[Dataset entries]
■ ■ ■ ■

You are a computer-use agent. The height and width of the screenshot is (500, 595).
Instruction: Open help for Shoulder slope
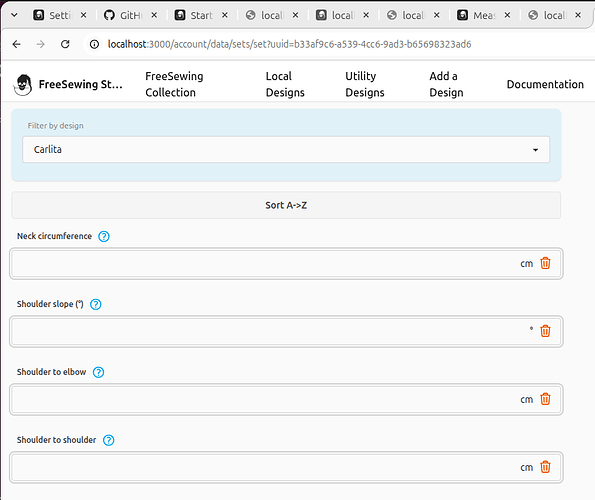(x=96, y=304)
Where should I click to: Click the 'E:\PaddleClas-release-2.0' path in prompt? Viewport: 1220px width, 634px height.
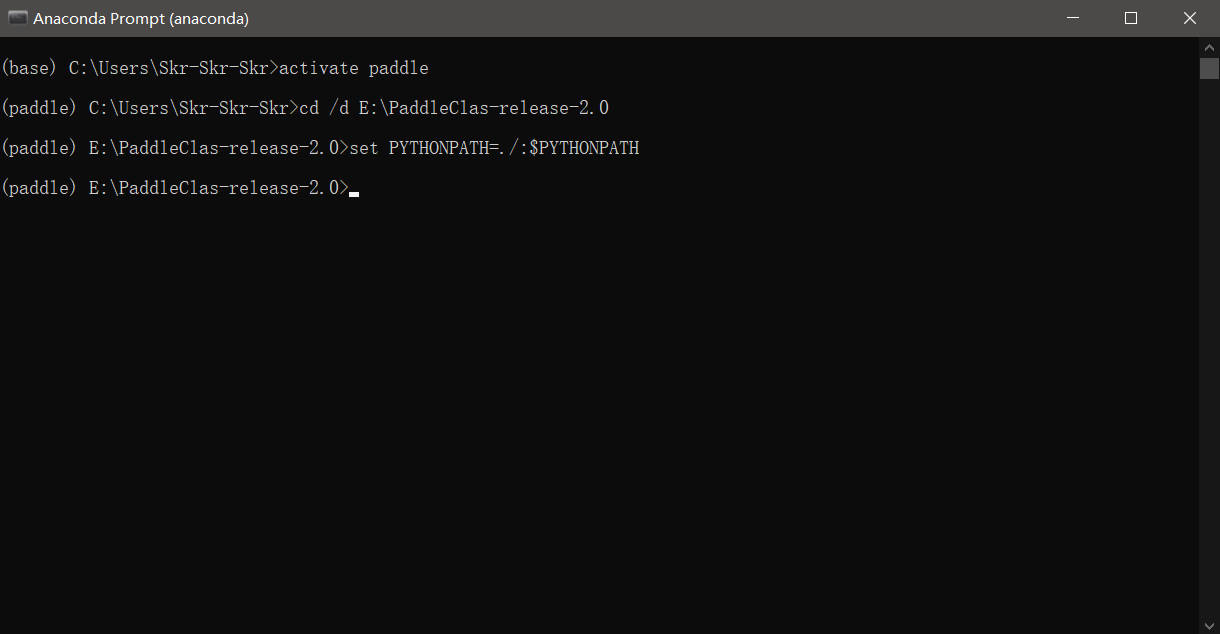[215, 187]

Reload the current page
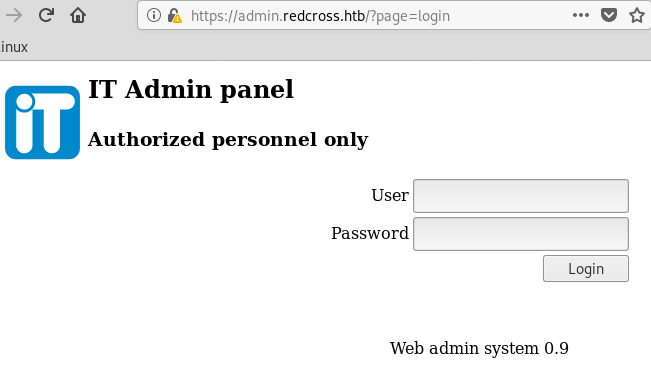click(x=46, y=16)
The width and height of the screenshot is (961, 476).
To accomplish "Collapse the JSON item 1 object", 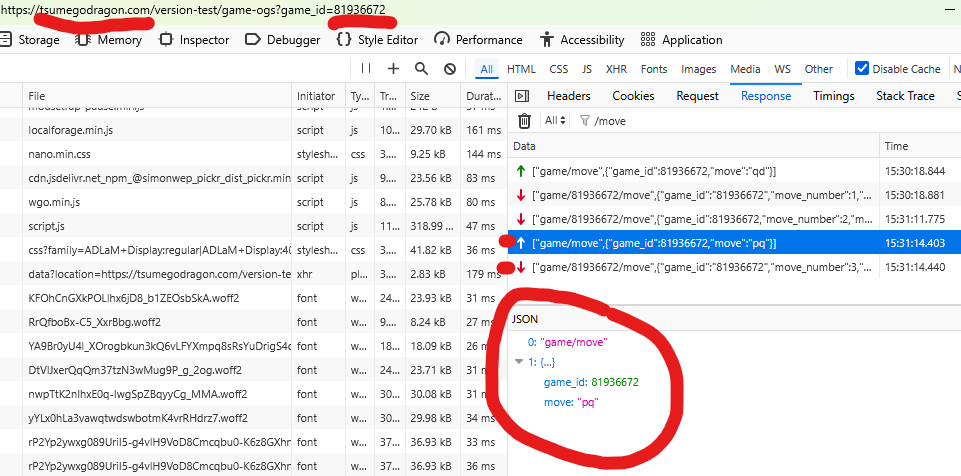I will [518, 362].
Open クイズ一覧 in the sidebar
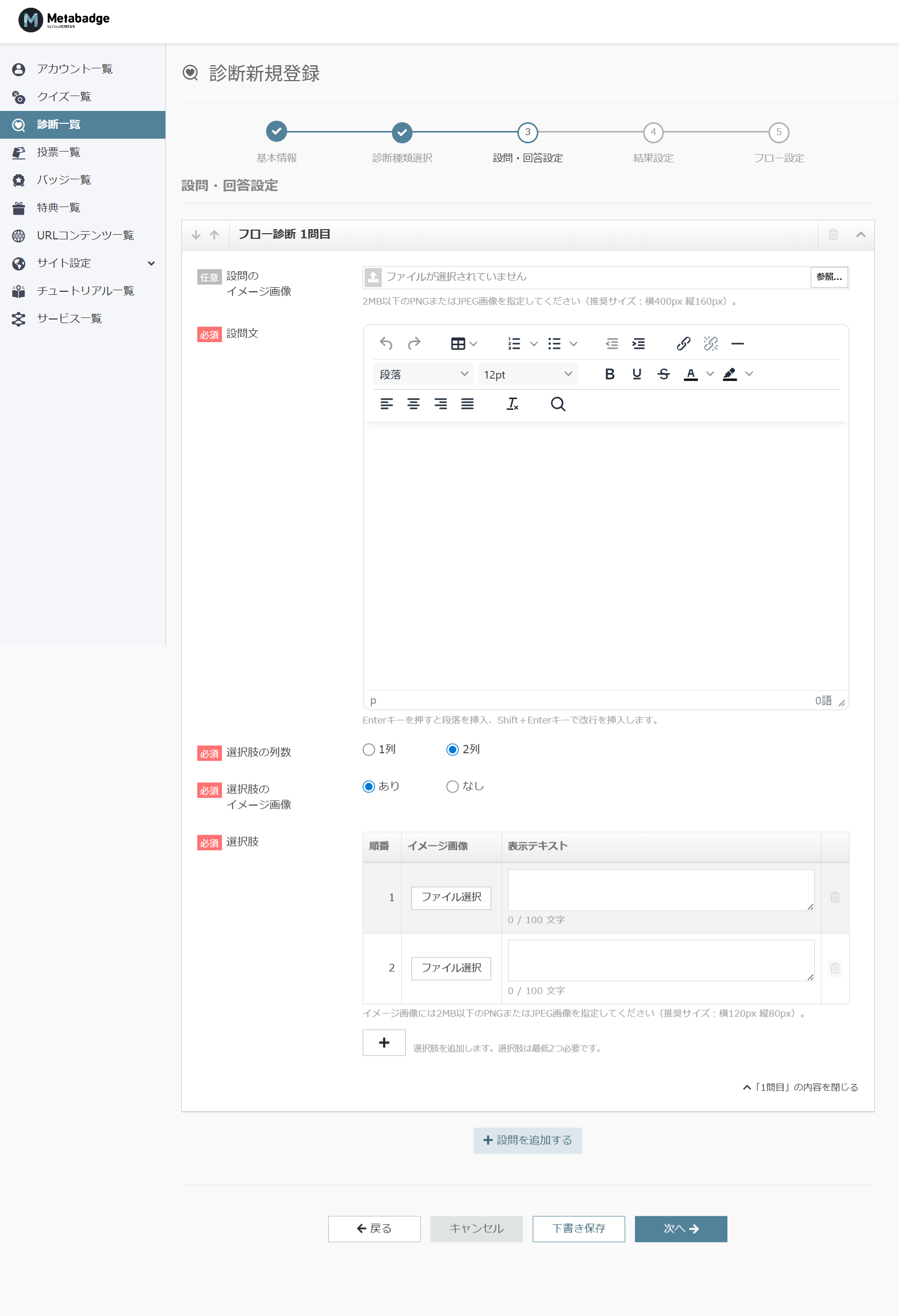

■ ■ ■ ■

■ Prompt
The lines above that hold the word "screenshot" are the ones to copy.

■ Result for this exercise
You are a computer-use agent. The height and width of the screenshot is (500, 595).
The width and height of the screenshot is (961, 476).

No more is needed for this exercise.